Oozing. Stinking. Angry. Painful. Itchy. Weeping. Inflamed. Burning. Disgusting. Embarrassing.
I got my first full blown rash from the loose skin I am carrying around after my weightloss.
After insurance denied me coverage to have this excess skin removed, many people suggested I “encourage” rashes. You see, insurance companies often like a long history of rashes before they will cover this surgery.
“Almost” rashes like I typically get aren’t good enough. The fact that I need to constantly think about preventing rashes isn’t good enough. Having to figure out which clothes will not fold my skin certain ways where it will rub during a particular type of workout isn’t enough. Having to worry about making sure I can clean and dry myself promptly after sweating or risk a rash under my skin isn’t enough. Having to use anti chaffing cream and powders regularly to avoid a rash isn’t enough.
No, the inconvenience of these things isn’t enough.
They need you to have the rashes. Oh, but not just have them. Have them and suffer from them badly enough that creams don’t clear them up.
I don’t know about you, but I think that’s bullshit.
So, I refused to “encourage” these rashes. Mostly because…..ew, gross. Secondly, because I think these people who intentionally let their skin get that bad are doing a disservice to everyone else. These fabricated rashes minimize what other people actually suffer from. Lastly, I’m not a perfect person, but I try to be honest and transparent.

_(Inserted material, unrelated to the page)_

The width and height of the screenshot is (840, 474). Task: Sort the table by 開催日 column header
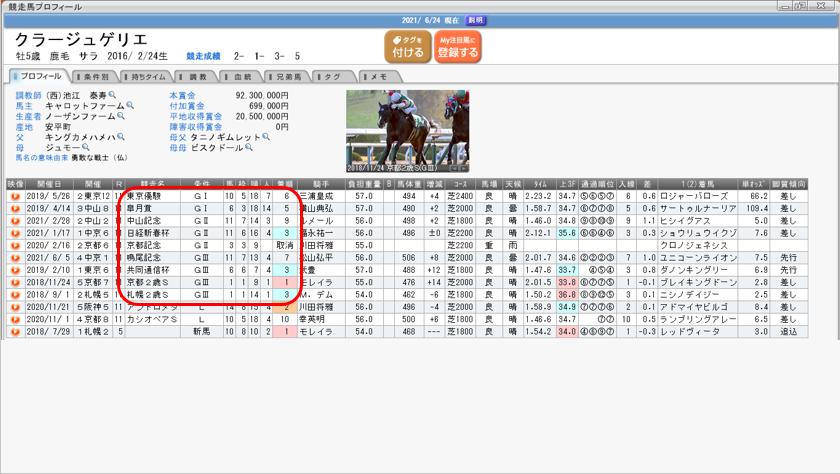coord(49,185)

Therefore, I am careful to do everything I can to avoid rashes when I can. I’ve done a good job so far. I’ll see red and sore patches sometimes after I wear a certain item of clothing…or after a certain kind of workout. I just care for that sore area right away and take measures to keep the skin healthy, clean, dry and comfortable.

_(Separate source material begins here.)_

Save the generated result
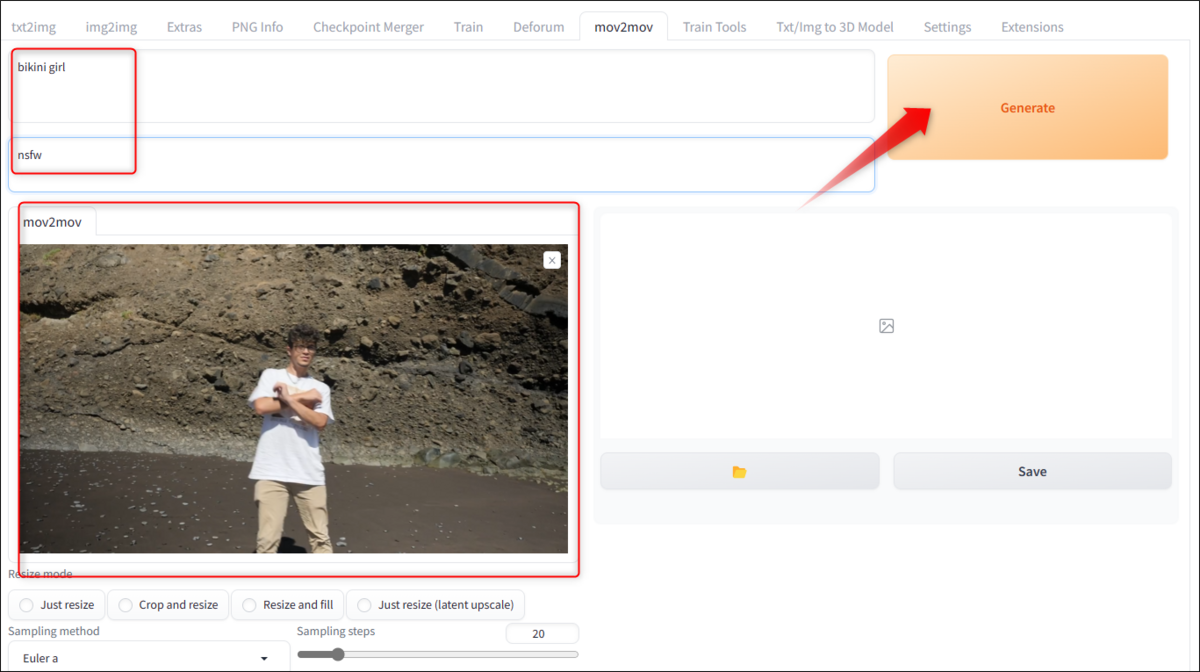1200x672 pixels. (x=1032, y=470)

Despite my best efforts I’ve ended up with a rash. Its really gross. I’ll spare you from pictures. Its quite uncomfortable. It’s definitely a nuisance and I’d be much less grouchy right now if I’d been able to avoid this.
However, I have to believe that everything happens for a reason. I know I’ve spoken a lot about wanting surgery to remove this skin over the past few months. I’ve been met with doubt by a few people over these months. Many who have implied my desire for surgery was for mere “cosmetic” reasons. Even though I know what I deal with daily, some of these comments got into my head and made me question myself for a moment. Was I overreacting?
I have a follow up with my doctor today so she can check my sprained ankle. I plan to show her the rash while I’m there, hopefully get some treatment advice and I’ll have her document it. Maybe someday, I’ll suffer enough for insurance to take my need seriously.
In the meantime, at least I can take myself seriously and try to distance myself from the doubt that others want to infect me with….like an incurable, persistent rash.